You are given a sequence of n integers a₁ , a₂ , ... , a_n in non-decreasing order. In addition to that, you are given several queries consisting of indices i and j (1 ≤ i ≤ j ≤ n). For each query, determine the most frequent value among the integers a_i , ... , a_j.

Input

The input consists of several test cases. Each test case starts with a line containing two integers n and q (1 ≤ n, q ≤ 100000). The next line contains n integers a₁ , ... , a_n (-100000 ≤ a_i ≤ 100000, for each i ∈ {1, ..., n}) separated by spaces.

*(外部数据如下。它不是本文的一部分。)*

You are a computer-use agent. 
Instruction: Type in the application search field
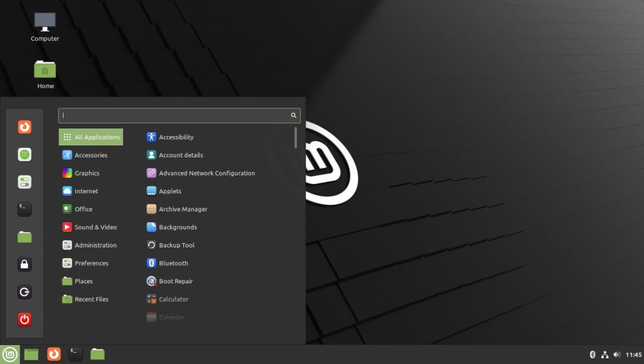[179, 115]
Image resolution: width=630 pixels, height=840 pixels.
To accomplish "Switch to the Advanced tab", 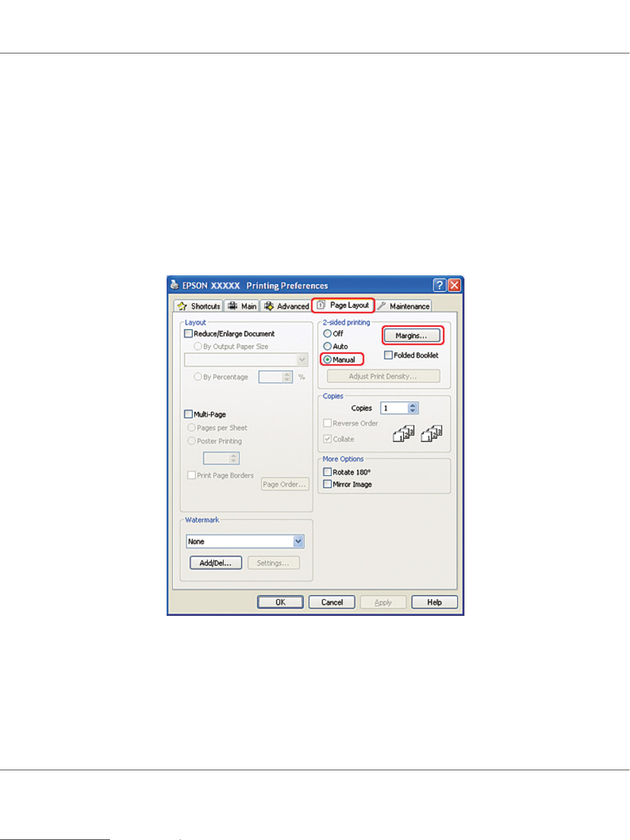I will [286, 306].
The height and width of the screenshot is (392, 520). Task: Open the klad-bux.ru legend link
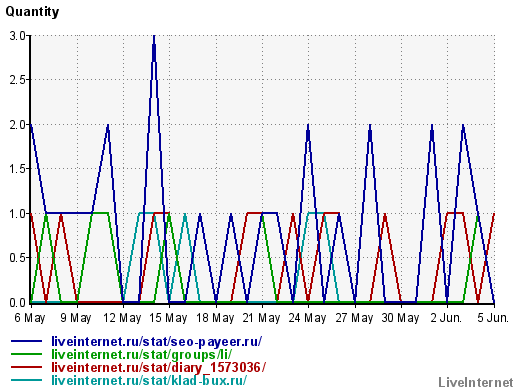149,380
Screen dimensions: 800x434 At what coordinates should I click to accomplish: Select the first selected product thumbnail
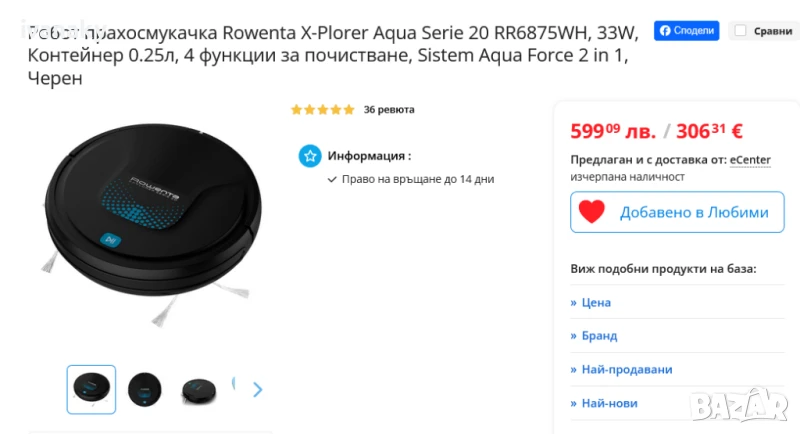point(91,389)
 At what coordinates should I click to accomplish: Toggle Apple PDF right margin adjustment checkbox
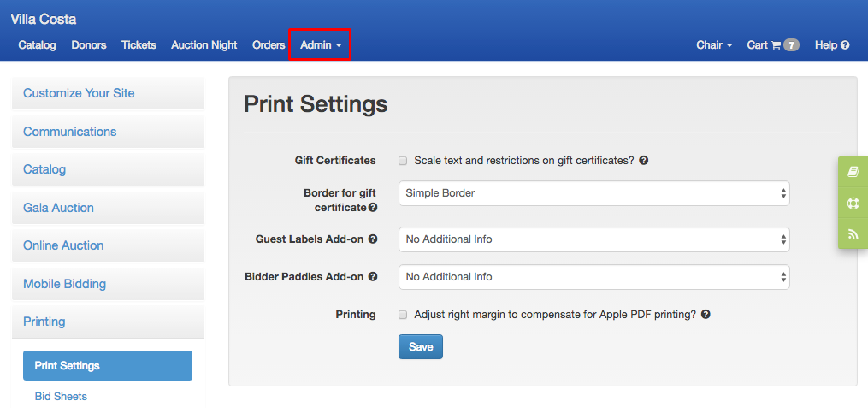[403, 315]
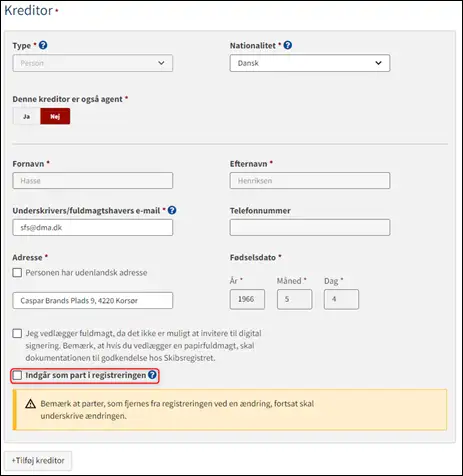Click the address field Caspar Brands Plads
The width and height of the screenshot is (463, 476).
click(x=93, y=300)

You can assume that for each i ∈ {1, ..., n-1}: a_i ≤ a_i+1. The following q lines contain one query each, consisting of two integers i and j (1 ≤ i ≤ j ≤ n), which indicate the boundary indices for the
query.

The last test case is followed by a line containing a single 0.

Output

For each query, print one line with one integer: The number of occurrences of the most frequent value within the given range.

Sample Input

10 3
-1 -1 1 1 1 1 3 10 10 10
2 3
1 10
5 10
0

Sample Output

1
4
3

思路：计算区间的相同个数，然后定个左右边界点，外加一个简单的RMQ。

#include<iostream>
#include<cstring>
#include<cstdio>
#define FOR(i,a,b) for(int i=a;i<=b;++i)
#define clr(f,z) memset(f,z,sizeof(f))
#define ll(x) (1<<x)
using namespace std;
const int mm=100000+9;
int N,Q;
int f[mm],L[mm],R[mm];
int rmq[mm][33],bit[mm];
void initRMQ()
{
  bit[0]=-1;
  FOR(i,1,mm-1)bit[i]=(i&(i-1))==0?bit[i-1]+1:bit[i-1];
  FOR(i,1,N)rmq[i][0]=f[i];
  FOR(i,1,bit[N])
  for(int j=1;j+ll(i)-1<=N;++j)
    rmq[j][i]=max(rmq[j][i-1],rmq[j+ll(i-1)][i-1]);
}
int RMQ(int l,int r)
{ if(l>r)return 0;
  int t=bit[r-l+1];
  r-=ll(t)-1;
  return max(rmq[l][t],rmq[r][t]);
}
int main()
{ int a,b;
  while(scanf("%d",&N)&&N)
  { scanf("%d",&Q);
    f[0]=mm;f[N+1]=mm;
    FOR(i,1,N)
    {
      scanf("%d",&f[i]);
    }
    int z=0,zs=f[1],kai=1;
    FOR(i,1,N+1)
    {
      if(f[i]!=zs)
        {
          for(int j=i-1;f[j]==zs;--j)
            f[j]=z,L[j]=kai,R[j]=i-1;
          kai=i;z=1;zs=f[i];
        }
       else ++z;
    }
    initRMQ();
    while(Q--)
    {
     scanf("%d%d",&a,&b);
     int ans;
     if(R[a]>L[b])ans=b-a+1;
     else
     ans=max(R[a]-a+1,b-L[b]+1);
     ans=max(ans,RMQ(R[a]+1,L[b]-1));
     printf("%d\n",ans);
    }
  }
}